Якоб никому не заикнулся о том случившемся в марте происшествии, которое, несомненно, имело свой тайный смысл.

Было хмурое утро, когда он запряг лошадь. По всем приметам весна обещала быть ранней. Якоб подумал, что сейчас самое время привезти с болота последнюю копну сена, кто знает, долго ли еще болотные ямины будут стоять под толстой ледяной коркой.

Якоб вилами поднимал на сани сено из копны и не видел сквозь трепыхавшиеся клочья ни земли, ни неба, он бы так ничего и не заметил, если б лошадь не захрапела. Якоб прервал работу и огляделся вокруг. Уж не волк ли подкрался?

Якоб не поверил своим глазам. На Иудином острове бушевала невиданная доселе буря. Якоб инстинктивно потянулся рукой к шапке, чтоб опустить уши, и только тут сообразил, что у копны даже ветерка не ощущается. Длинная грива лошади висела неподвижно, ни единый волосок не дрожал в воздухе.
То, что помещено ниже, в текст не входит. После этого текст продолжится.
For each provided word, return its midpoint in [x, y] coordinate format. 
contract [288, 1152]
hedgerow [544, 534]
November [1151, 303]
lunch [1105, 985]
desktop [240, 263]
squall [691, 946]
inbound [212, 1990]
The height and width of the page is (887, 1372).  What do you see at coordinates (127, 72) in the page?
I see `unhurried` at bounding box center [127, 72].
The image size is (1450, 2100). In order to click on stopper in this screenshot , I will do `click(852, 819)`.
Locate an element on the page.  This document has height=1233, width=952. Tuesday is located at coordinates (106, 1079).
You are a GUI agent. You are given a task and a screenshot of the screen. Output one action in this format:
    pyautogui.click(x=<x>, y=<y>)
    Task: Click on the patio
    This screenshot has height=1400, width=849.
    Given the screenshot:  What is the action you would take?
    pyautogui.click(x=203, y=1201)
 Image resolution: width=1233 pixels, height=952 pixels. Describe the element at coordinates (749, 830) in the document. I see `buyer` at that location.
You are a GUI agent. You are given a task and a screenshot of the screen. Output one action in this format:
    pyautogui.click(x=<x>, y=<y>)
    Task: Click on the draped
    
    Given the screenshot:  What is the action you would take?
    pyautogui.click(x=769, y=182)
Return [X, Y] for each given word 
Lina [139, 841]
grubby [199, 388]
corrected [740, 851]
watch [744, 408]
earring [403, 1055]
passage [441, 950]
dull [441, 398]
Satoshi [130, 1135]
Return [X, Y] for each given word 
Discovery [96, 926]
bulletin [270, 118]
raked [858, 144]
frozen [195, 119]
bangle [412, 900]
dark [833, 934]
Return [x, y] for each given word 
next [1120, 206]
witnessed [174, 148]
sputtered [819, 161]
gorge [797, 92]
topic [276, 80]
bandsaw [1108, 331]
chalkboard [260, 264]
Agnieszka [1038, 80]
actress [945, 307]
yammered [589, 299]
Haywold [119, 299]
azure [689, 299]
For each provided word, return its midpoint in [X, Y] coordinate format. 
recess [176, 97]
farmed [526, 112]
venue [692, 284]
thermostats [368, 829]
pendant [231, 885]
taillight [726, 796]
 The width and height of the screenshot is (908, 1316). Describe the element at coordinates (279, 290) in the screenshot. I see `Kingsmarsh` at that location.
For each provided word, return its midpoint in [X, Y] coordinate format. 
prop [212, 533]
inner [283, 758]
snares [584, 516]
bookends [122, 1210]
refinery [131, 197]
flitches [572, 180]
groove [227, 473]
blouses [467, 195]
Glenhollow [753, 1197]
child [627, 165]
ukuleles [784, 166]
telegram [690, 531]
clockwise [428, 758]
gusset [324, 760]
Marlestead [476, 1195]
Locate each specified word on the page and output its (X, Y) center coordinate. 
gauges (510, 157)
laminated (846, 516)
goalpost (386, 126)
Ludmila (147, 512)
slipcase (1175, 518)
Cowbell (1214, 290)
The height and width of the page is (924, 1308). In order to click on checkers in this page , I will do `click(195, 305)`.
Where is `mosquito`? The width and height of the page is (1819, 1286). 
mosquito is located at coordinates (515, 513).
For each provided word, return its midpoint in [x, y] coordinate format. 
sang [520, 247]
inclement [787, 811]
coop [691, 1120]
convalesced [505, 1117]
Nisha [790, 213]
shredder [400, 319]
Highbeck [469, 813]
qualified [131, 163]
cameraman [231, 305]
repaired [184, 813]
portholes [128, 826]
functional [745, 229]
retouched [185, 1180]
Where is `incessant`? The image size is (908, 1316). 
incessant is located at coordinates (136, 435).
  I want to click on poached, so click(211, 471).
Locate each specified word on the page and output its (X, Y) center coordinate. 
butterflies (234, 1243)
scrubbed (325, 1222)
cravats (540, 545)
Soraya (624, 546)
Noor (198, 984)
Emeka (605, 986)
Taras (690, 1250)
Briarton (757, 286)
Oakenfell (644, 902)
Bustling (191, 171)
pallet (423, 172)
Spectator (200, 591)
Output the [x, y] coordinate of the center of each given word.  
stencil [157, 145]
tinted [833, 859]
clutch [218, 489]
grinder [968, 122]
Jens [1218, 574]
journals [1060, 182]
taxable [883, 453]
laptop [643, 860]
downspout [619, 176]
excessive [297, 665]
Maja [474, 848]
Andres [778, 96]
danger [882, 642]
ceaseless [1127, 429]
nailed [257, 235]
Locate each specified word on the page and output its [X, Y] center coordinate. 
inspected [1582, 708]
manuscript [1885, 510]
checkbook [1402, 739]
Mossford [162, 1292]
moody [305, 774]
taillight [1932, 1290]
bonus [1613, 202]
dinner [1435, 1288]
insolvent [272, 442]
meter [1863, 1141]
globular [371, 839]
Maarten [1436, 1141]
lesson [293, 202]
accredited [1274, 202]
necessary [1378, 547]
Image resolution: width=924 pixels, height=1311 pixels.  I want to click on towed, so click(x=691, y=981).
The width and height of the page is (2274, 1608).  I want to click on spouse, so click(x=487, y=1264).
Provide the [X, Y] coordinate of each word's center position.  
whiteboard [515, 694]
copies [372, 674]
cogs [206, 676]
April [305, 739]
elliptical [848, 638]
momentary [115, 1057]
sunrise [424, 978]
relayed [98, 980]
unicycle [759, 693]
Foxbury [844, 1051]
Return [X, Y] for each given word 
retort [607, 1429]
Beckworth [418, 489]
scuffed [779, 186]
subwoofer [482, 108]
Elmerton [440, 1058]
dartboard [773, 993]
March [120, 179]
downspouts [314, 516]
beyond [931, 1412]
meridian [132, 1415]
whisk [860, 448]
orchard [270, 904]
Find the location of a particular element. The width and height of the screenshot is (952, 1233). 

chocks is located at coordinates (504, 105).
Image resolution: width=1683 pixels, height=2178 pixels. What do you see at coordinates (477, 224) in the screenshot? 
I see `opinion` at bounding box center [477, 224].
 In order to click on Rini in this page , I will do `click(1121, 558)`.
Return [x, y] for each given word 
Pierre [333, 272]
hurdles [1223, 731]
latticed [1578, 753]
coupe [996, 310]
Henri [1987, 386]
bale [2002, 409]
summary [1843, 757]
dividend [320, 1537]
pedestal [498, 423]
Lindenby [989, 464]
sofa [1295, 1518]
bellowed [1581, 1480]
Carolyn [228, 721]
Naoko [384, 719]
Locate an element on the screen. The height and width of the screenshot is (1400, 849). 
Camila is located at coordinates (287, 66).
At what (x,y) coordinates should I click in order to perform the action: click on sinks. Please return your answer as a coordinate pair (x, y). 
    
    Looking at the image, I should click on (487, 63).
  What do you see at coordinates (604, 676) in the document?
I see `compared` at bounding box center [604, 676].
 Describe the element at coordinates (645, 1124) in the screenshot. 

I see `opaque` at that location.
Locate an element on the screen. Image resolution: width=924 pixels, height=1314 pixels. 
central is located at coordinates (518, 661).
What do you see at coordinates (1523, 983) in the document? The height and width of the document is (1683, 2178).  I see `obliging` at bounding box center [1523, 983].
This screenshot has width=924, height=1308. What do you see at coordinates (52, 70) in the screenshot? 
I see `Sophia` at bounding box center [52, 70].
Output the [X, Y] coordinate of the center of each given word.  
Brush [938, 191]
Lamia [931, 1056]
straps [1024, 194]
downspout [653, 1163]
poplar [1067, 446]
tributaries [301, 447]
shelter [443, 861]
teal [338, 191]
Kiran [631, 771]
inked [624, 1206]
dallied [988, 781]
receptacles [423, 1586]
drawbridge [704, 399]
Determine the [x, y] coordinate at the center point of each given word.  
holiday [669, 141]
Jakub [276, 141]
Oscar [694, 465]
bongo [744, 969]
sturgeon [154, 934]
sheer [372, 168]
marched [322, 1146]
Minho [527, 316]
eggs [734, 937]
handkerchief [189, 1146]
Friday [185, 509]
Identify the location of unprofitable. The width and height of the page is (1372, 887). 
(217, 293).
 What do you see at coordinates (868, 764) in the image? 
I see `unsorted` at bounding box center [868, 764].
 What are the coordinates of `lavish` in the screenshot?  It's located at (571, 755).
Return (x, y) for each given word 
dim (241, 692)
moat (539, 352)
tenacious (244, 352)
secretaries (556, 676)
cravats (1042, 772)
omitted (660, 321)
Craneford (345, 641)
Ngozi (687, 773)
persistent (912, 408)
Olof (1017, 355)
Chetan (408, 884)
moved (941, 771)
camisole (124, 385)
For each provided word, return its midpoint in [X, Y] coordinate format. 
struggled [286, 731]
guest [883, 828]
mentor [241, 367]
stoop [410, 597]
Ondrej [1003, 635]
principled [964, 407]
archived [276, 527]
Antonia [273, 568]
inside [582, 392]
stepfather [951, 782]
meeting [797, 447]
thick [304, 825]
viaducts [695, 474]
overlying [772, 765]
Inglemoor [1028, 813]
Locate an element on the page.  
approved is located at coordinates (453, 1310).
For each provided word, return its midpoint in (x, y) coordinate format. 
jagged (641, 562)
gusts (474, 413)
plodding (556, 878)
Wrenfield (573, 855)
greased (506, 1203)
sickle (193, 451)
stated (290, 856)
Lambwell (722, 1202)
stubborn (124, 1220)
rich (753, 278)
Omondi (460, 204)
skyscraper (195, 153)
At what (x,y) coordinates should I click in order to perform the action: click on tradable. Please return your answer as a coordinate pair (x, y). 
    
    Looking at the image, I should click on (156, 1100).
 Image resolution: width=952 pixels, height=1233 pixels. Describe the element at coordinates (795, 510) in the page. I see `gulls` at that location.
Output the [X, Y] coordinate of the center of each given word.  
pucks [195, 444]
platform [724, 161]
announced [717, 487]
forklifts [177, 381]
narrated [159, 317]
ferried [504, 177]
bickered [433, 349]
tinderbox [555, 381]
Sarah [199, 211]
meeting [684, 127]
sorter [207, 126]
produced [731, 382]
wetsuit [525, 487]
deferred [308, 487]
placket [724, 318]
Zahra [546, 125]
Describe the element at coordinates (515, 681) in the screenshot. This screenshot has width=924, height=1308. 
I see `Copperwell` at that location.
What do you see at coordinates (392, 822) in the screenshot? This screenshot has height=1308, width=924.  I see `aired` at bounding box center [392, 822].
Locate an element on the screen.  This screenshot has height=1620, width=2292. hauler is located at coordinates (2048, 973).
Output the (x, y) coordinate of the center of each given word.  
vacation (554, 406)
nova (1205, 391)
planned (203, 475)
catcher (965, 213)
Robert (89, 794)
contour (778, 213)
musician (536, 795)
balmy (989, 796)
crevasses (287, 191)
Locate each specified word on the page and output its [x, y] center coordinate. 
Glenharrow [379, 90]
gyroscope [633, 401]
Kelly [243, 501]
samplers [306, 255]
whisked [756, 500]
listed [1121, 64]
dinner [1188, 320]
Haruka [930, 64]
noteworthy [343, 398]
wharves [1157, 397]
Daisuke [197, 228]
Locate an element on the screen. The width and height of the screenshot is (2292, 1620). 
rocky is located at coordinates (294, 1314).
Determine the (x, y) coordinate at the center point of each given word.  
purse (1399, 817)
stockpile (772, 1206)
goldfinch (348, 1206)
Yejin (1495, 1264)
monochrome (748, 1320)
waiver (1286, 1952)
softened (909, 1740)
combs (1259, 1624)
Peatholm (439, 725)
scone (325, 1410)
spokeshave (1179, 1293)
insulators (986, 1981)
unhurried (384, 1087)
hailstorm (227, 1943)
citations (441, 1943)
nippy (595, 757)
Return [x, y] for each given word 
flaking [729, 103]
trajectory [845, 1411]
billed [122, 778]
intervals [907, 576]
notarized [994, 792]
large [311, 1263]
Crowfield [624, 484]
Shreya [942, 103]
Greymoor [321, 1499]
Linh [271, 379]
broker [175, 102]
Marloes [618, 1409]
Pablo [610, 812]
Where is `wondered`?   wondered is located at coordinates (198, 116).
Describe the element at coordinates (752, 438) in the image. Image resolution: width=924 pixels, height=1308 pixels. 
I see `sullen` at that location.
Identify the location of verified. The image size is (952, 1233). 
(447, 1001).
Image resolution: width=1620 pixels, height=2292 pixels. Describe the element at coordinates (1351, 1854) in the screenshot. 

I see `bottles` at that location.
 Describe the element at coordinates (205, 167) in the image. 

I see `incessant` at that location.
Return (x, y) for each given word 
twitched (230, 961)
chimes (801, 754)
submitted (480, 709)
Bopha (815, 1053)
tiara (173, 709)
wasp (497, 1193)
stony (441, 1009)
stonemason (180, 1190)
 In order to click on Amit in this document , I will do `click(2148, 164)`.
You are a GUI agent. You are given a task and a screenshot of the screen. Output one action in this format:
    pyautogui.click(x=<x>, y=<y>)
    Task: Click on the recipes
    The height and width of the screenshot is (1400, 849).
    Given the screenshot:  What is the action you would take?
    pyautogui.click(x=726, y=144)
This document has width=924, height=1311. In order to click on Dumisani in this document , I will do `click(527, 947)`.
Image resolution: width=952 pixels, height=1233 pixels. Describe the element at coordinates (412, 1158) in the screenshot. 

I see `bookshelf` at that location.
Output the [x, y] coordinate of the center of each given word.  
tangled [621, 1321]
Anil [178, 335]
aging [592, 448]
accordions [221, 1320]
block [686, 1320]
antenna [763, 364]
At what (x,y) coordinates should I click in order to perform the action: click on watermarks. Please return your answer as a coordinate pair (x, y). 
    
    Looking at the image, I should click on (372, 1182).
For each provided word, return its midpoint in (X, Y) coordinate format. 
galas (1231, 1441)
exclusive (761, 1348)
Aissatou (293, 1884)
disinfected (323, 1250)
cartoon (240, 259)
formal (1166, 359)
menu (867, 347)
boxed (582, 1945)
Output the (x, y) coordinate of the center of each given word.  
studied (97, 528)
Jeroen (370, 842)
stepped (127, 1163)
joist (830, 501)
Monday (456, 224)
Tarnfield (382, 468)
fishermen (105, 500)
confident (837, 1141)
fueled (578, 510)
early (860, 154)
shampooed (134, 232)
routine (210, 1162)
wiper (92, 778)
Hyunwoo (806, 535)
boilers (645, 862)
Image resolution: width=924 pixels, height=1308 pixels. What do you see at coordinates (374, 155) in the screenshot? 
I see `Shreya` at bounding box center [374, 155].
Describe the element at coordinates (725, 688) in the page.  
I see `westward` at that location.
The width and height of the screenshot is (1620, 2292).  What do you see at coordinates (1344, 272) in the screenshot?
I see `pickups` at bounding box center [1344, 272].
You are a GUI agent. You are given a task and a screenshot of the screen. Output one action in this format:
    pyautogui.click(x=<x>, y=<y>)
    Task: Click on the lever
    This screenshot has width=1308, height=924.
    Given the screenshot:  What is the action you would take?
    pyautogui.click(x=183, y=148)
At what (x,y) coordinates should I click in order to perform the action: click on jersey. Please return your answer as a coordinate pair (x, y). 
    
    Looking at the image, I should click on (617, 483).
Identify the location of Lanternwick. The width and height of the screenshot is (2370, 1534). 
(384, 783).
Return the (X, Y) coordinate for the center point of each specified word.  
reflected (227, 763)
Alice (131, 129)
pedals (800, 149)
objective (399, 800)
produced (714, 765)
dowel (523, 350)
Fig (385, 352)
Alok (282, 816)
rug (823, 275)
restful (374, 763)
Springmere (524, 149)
Животное было странно напряжено, ноги расставлены, глаза выпучены. Лошадь прислушивалась, ни один ее мускул не шевелился, даже кожей она не подергивала — будто изваяние, высеченное из красного камня. Якоб мельком посмотрел в сторону дома, дым поднимался прямо в небо, словно кто-то медленно вытягивал из отверстия трубы шерстяную нитку.

Что это — обман зрения? Старые деревья на Иудином острове гнулись, как ольховые прутики. Сорванные с верхушек берез вороньи гнезда, похожие на черные шляпы, кружились в бешеном вихре; оттуда доносились диковинные звуки, словно гудели толстые струны инструмента; какая-то чудовищная сила отдирала от елей длинные щепы. Стволы, содрогаясь и треща, раскалывались надвое. Якоб невольно провел рукой по лицу — не брызнуло ли на него смолой. Взметенные с земли клочья моха летали над болотом.

Завороженный этим зрелищем, Якоб не помнил, долго ли он стоял так — вцепившись правой рукой в рукоятку вил. Только позже он заметил, что с неизвестно откуда взявшейся силой воткнул вилы остриями в замерзшую землю.

Лошадь стояла прижав уши.

И вдруг буря, еще мгновение назад норовившая сровнять Иудин остров, утихла. Отголосок ее еще слегка колебал верхушки деревьев, казалось, будто пьяные люди стремятся найти равновесие.

Якоб отвез недогруженный воз домой, оставив стог открытым. Его тянуло на Иудин остров. Он должен был разобраться в этом деле.

Он брел по снегу и вдруг увидел в кустах лисицу. Лисица, как безумная, ринулась ему навстречу и едва не наскочила на него. Якобу стало жутковато.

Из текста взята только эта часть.